Cette juriste est dans la position de quelqu'un qui aurait trouvé une montre dans la rue et l'arborerait fièrement à son bras, pendant qu'à la fenêtre le propriétaire légitime crierait "ma montre !"
Là voilà donc qui explique benoîtement que les peuples européens sont dessaisis de leurs souverainetés nationales (par quel acte ? depuis quand ? Parce que nous sommes dans un "contexte mondialisé de crise, de monnaie européenne et de lois européennes" ?).
Peu importe, nous ne le saurons pas, ce n'est visiblement qu'un détail pour l'auteure.

Ce qui compte, pour les eurocrates, c'est de donner les coups de boutoir finals pour construire leur état fédéral.

Ainsi Daniel Cohn-Bendit, qui, sous prétexte de vouloir placer Keynes à Bruxelles, explique qu'il est urgent de transférer des pouvoirs à Bruxelles, pour ne se soucier que plus tard de la légitimité démocratique desdits transferts.
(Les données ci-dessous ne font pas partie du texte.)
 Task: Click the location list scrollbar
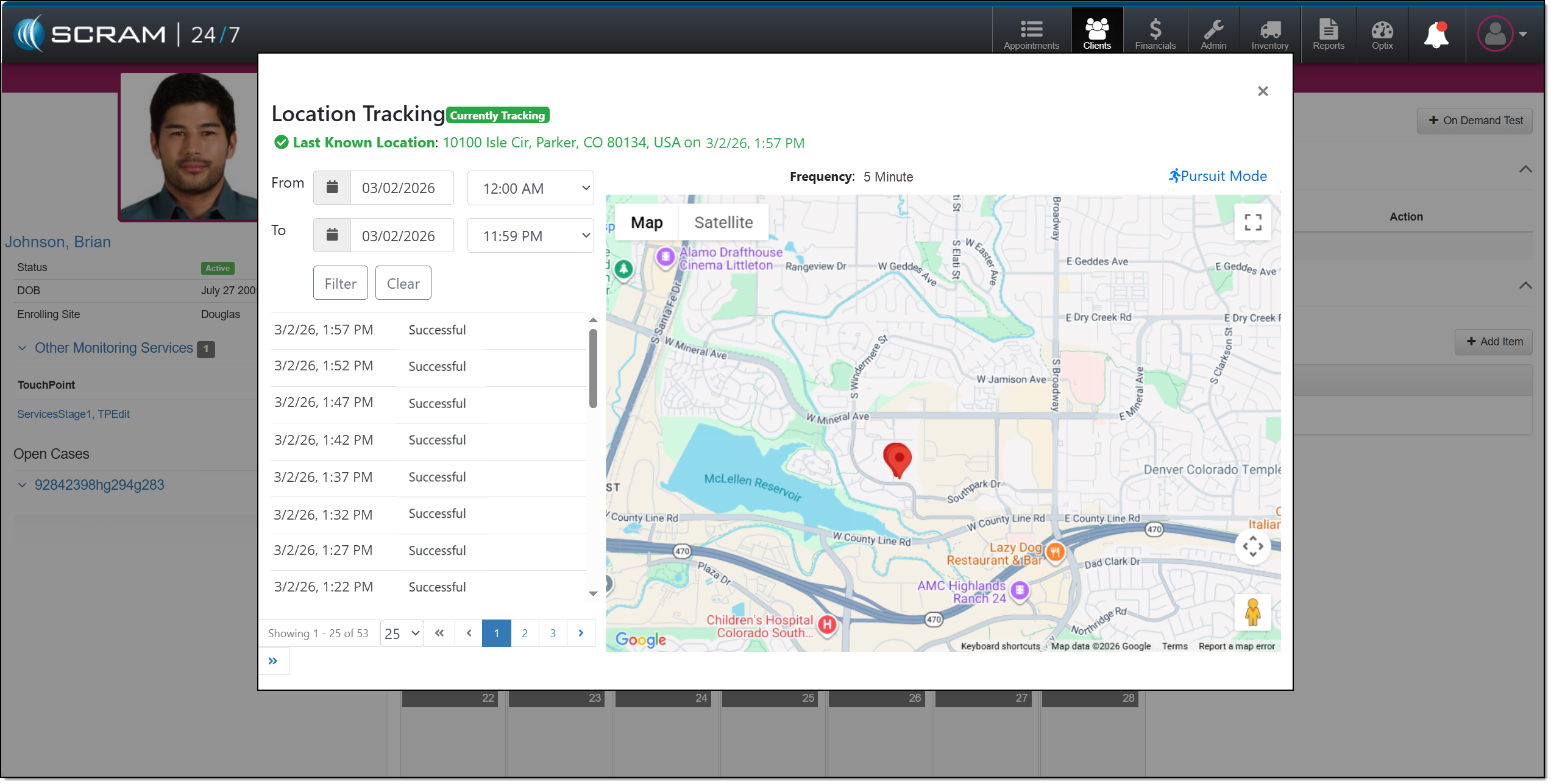pyautogui.click(x=594, y=369)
Au journaliste qui lui demande, à propos du saut fédéral qu'il souhaite "Si on transfère des pouvoirs, ne faut-il pas transférer aussi de la démocratie vers l'Europe ?" Réponse de Dany : "Si, si, si. Mais cela met un temps. Aujourd'hui, on voit les progrès démocratiques que l'on doit accomplir. Mais si vous voulez décider cela dans les procédures démocratiques de l'Union, cela vous prend quelques années. Il faut faire ratifier les traités dans tous les pays..."
On a donc double forfaiture de la part des eurocrates : ils souhaitent transférer des pouvoirs à Bruxelles sans en avoir la compétence juridique et ne se soucient pas, ensuite, de revêtir ces transferts d'une quelconque légitimité démocratique - on verra ça plus tard.
Il revient à un autre enseignant d'enfumer définitivement le peuple, en expliquant que la démocratie à l'européenne est une démocratie d'un type nouveau : "Nous sommes, à l’échelle de l’Union européenne, dans une démocratie de troisième type qui correspond à la spécificité des institutions européennes."
Ce brave homme n'a pas le courage de dire qu'il souhaite un renforcement des pouvoirs de l'Union , il faut en plus qu'il prétende détenir la vérité : "Ceux qui prétendent que les Sommets européens, comme celui du 27 octobre dernier, sont adémocratiques se trompent."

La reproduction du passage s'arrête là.